L’erogazione aggiuntiva all’emolumento che i datori di lavoro devono erogare obbligatoriamente per legge ai propri dipendenti arriva in concomitanza con l’ultimo mese dell’anno e con le festività natalizie.
Secondo le normative italiane, la tredicesima mensilità è destinata ai lavoratori dipendenti subordinati che prestano il proprio servizio in diversi settori professionali. Costituisce un pagamento aggiuntivo che corrisponde a un mese in più nella retribuzione, sempre secondo gli obblighi previsti per la legge.
Un dipendente, inoltre, ha la possibilità di ricevere anche la quattordicesima mensilità nel caso in cui questa è prevista dal contratto di lavoro. Tuttavia, ci sono alcune aziende che non pagano la somma pattuita o fanno ritardo. Con il decorso del mese di dicembre si parla di tredicesima non pagata, per questo ci sono delle soluzioni da sapere.
Prima di contattare un legale è bene sapere che il pagamento della tredicesima mensilità deve avvenire prima della fine di dicembre per tutti i lavoratori, come viene specificato nei contratti collettivi i quali possono anche specificare se ci sono dei giorni di “tolleranza”, ovvero quel lasso in cui si può posticipare il pagamento senza sanzioni.
Per richiedere il pagamento della mensilità la prima cosa da fare è andare in “via bonaria”, ovvero sollecitare l’azienda tramite raccomandata o posta certificata. Se questa azione è inefficace, il lavoratore può rivolgersi alla Direzione del Lavoro competente sul territorio, questo può avvenire con o senza un avvocato per far intervenire l’Ispettore del lavoro.
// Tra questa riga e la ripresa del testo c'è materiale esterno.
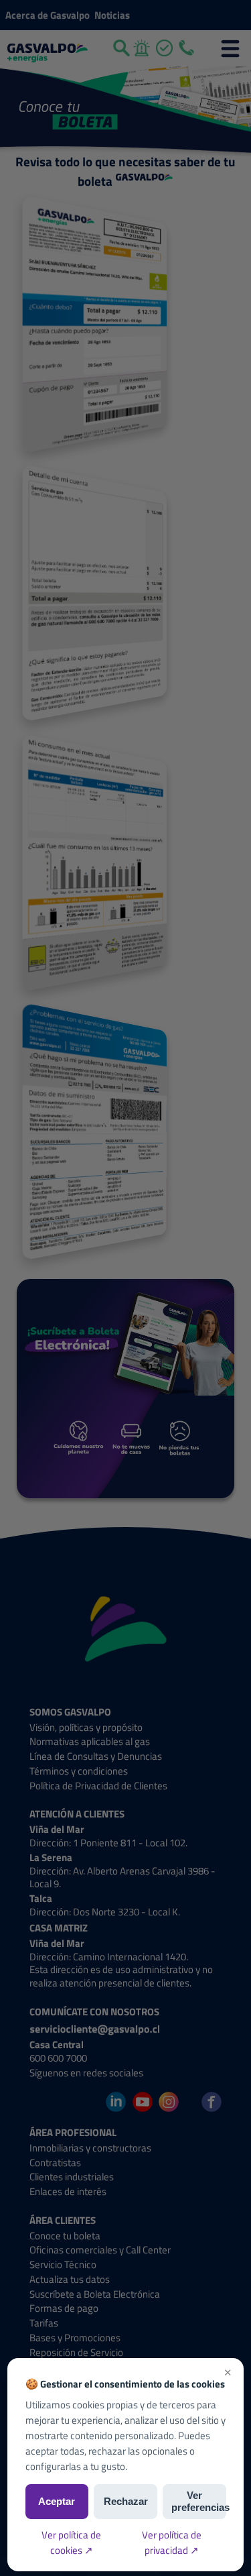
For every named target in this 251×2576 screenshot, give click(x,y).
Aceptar (56, 2501)
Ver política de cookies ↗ (71, 2542)
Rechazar (126, 2501)
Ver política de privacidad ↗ (171, 2542)
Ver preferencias (198, 2501)
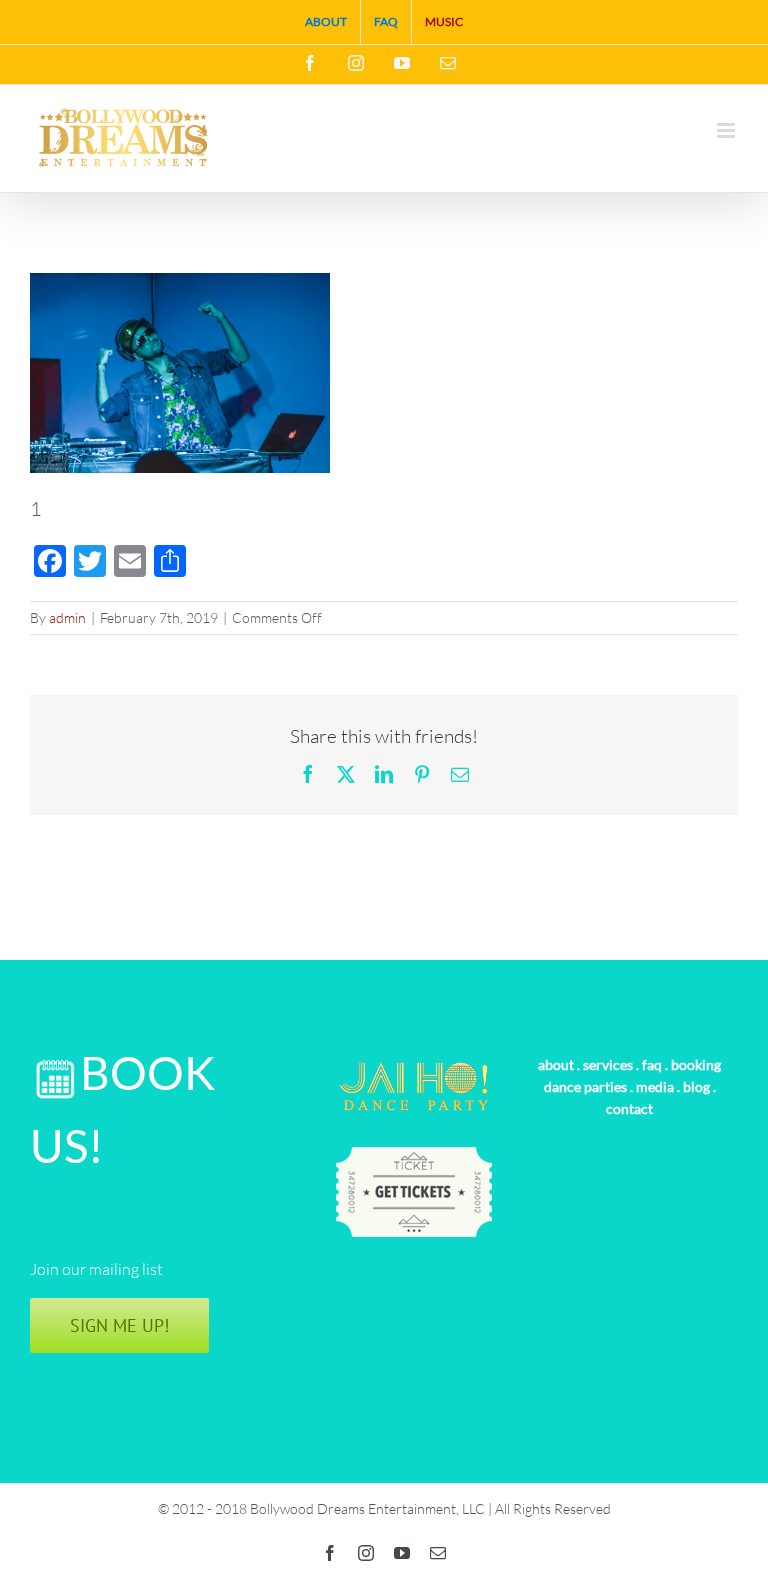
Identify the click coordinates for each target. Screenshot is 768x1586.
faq (652, 1064)
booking (696, 1064)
Se nemmeno con l’intervento dell’Ispettore il pagamento avviene, esiste un’altra via, sicuramente più incisiva, ovvero aprire un contenzioso con l’azienda in via giudiziaria e quindi chiedere al datore di lavoro il pagamento della tredicesima tramite il decreto ingiuntivo. In questo caso, il lavoratore ha bisogno dell’intervento di un avvocato che segue il caso e contatta il giudice del lavoro competente. Una volta notificato il decreto, il datore di lavoro ha 40 giorni di tempo per pagare la tredicesima oppure fare opposizione alla mossa del dipendente.
Ci sono dei casi in cui la tredicesima non va pagata perché non matura, come l’aspettativa non retribuita, il congedo parentale, l’astensione per malattia del figlio, assenza per malattia o per permessi non retribuiti; non viene corrisposta nel caso in cui non si lavora per 15 giorni in un mese; in presenza di un contratto part time verticale o misto.